Pendant plus d’une décennie, la Suède a été considérée comme un pionnier de la numérisation de l’éducation. Tablettes dès la maternelle, manuels scolaires remplacés par des ressources en ligne, cours digitalisés : tout semblait indiquer que l’école de demain était déjà une réalité dans ce pays scandinave. Pourtant, en 2023, le gouvernement suédois a opéré un virage significatif. Face à des résultats préoccupants en lecture et en compréhension écrite, la Suède a décidé de réintroduire les manuels scolaires imprimés dans les salles de classe.

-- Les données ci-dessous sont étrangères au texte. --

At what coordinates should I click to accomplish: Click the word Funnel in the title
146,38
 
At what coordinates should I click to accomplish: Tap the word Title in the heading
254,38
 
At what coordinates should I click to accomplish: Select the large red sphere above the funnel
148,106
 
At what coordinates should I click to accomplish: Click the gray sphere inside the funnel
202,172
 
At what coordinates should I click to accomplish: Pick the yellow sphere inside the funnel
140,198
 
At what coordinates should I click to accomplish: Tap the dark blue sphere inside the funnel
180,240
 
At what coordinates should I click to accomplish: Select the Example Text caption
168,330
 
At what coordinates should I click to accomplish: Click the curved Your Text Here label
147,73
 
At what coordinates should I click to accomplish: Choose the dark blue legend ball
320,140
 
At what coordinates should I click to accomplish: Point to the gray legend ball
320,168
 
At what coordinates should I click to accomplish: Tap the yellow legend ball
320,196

Une expérimentation aux résultats mitigés
Le système éducatif suédois avait parié sur le numérique pour stimuler l’apprentissage et familiariser les élèves aux outils technologiques dès le plus jeune âge. Mais ce choix a fini par susciter de vives inquiétudes. Entre 2016 et 2021, le niveau des élèves de 10 ans en lecture a chuté de manière notable. Selon l’étude internationale PIRLS, le pourcentage d’élèves ayant des difficultés de lecture est passé de 12 à 19 pour cent en cinq ans.

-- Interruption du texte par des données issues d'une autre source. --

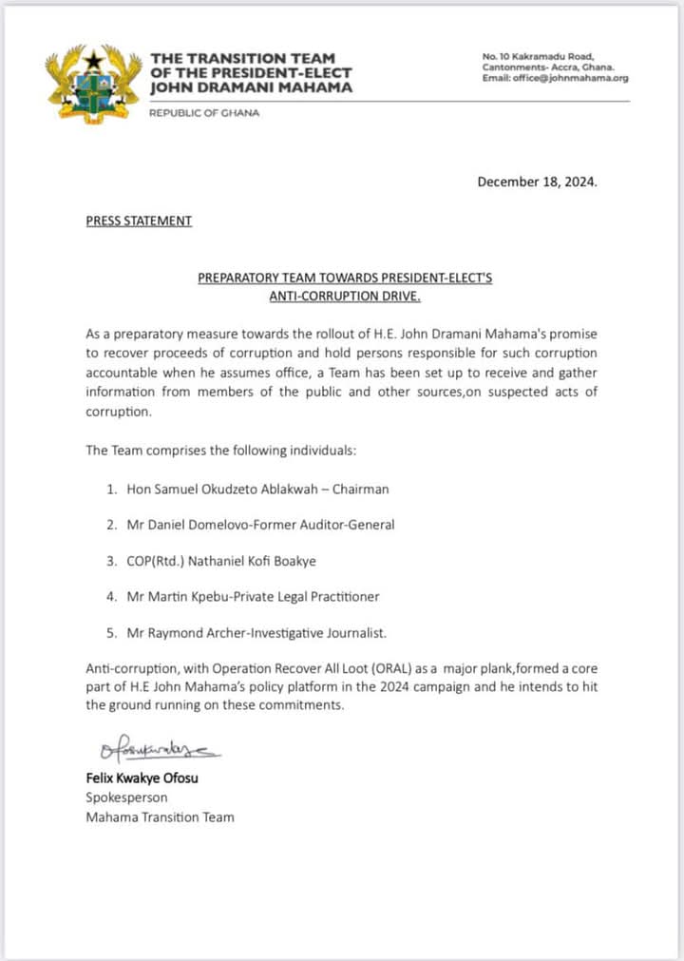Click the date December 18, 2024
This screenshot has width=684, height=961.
coord(537,182)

Ce constat a conduit le gouvernement à remettre en question la place centrale accordée aux écrans dans l’apprentissage. La ministre de l’Éducation, Lotta Edholm, a déclaré que l’introduction massive du numérique à l’école avait été menée sans suffisamment d’esprit critique, qualifiant cette politique d’expérimentation.
Un retour aux fondamentaux
Pour remédier à cette situation, le gouvernement suédois a décidé de renforcer l’usage des manuels papier. Un budget de 60 millions d’euros a été alloué pour que chaque élève dispose d’un manuel imprimé pour chaque matière. Cette mesure vise à garantir un meilleur ancrage des savoirs fondamentaux, notamment en lecture, en écriture et en mathématiques.

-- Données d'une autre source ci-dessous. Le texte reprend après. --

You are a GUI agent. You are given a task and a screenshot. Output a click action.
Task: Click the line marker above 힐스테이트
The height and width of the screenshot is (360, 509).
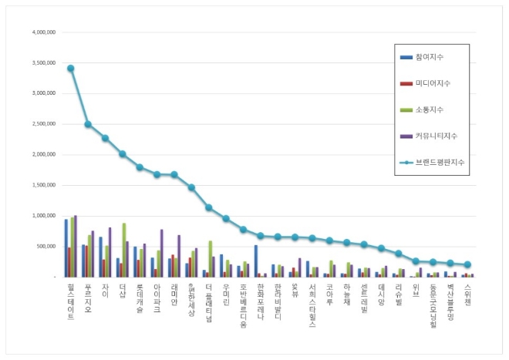71,68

Il ne s’agit pas d’abandonner complètement le numérique, mais plutôt de rétablir un équilibre. Les outils digitaux conservent leur place dans certaines activités pédagogiques, mais ils ne doivent plus remplacer les supports classiques lorsqu’il s’agit d’acquérir les bases de l’apprentissage.
Des leçons pour d’autres pays
Ce revirement suédois pourrait inspirer d’autres pays, notamment ceux qui s’interrogent sur les effets du numérique sur le développement cognitif des enfants. Si les nouvelles technologies ont leur place dans l’éducation, leur utilisation doit être mesurée, adaptée à l’âge des élèves et encadrée par une pédagogie réfléchie.
Le cas suédois rappelle que l’innovation, aussi séduisante soit-elle, ne peut se substituer à une approche fondée sur des preuves concrètes. Lire sur un livre papier, écrire à la main, manipuler un manuel : autant d’activités apparemment simples, mais essentielles à la construction des compétences durables.